You are required to write a Java program to read in all the user-item ratings, compute the average rating per item, and the average rating per user, and print the average rating for each user and for each item.

Start by analyzing your problem. Your problem analysis should clearly state:

1. The input to your program

2. The output of your program

3. The different modules of your program To define your modules, think about how to divide your problem into sub-problems that each of them needs to be solved.
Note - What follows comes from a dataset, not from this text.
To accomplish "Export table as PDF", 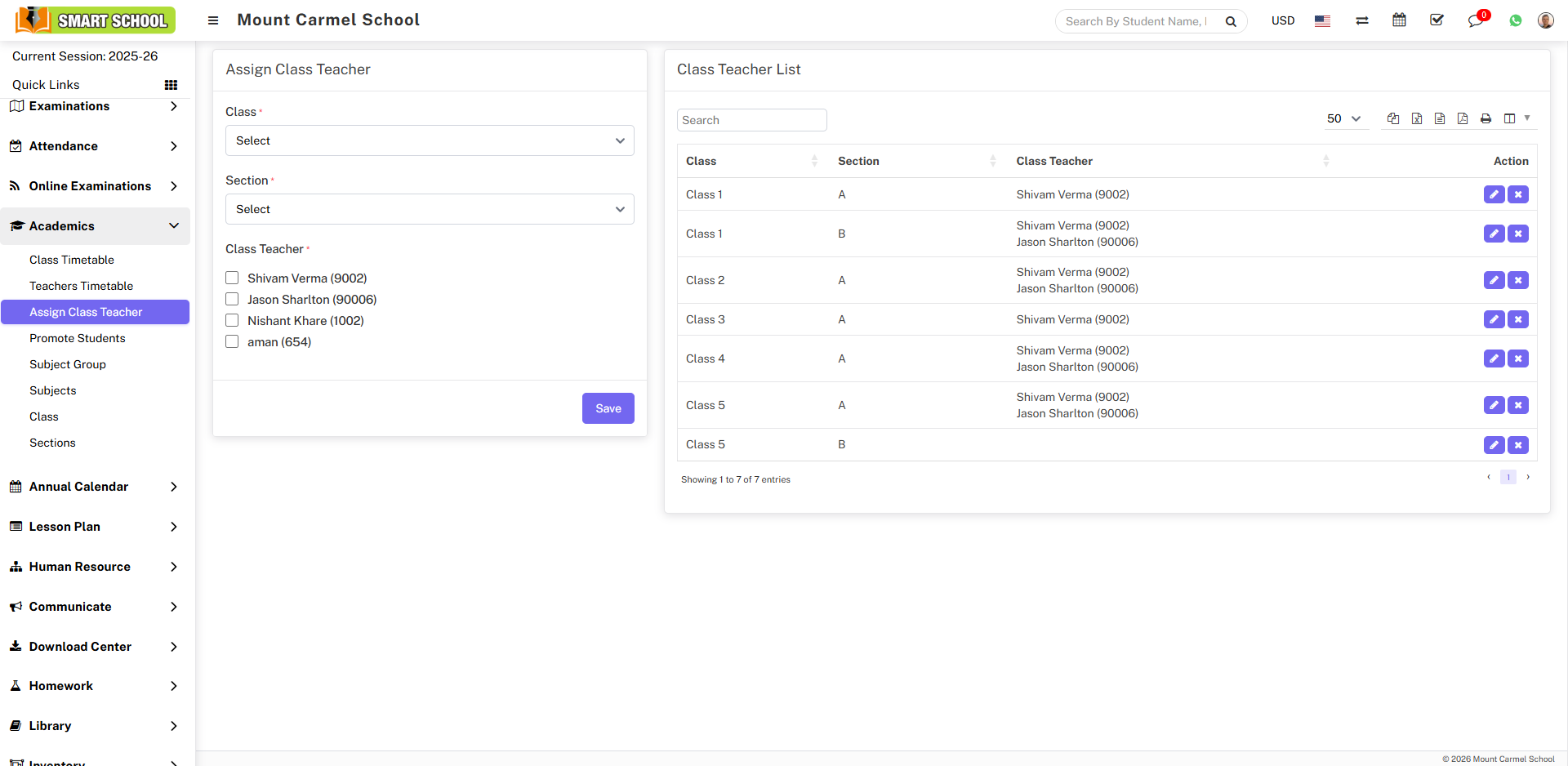I will pos(1463,119).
4. The algorithm for each module, and for the whole program. The algorithm for the program should simply list the sequence in which the various modules will be invoked.

 

You will find the user-item-ratings file in the assignment folder on BlackBoard. You will also find the code for reading a file, which was discussed in class, on BlackBoard.

 

 

 

 

 

Deliverables

1. Complete all the programming activities in sections II thru IV in this lab; then zip all your Java SOURCE CODE FILES for submission.

 

2. Write a lab report in Word or PDF document. The report should be named lab2.docx or lab2.pdf and must contain the following:

 

a. The first page should be a cover page that includes the Class Number, Lab Activity Number, Date, and Instructor’s name.

 

b. Answer of all the questions in section I: Prelab Exercises. No code file is required here. All the code involved, if any, must be copied and pasted in this report.

 

c. Provide a 1-paragraph conclusion about your experience; how long you spent completing the lab, the challenges you faced, and what you learned.

 

3. Upload your lab report and the zip file of your source code to Blackboard. DO NOT SUBMIT separate source files. If you do, they will be ignored.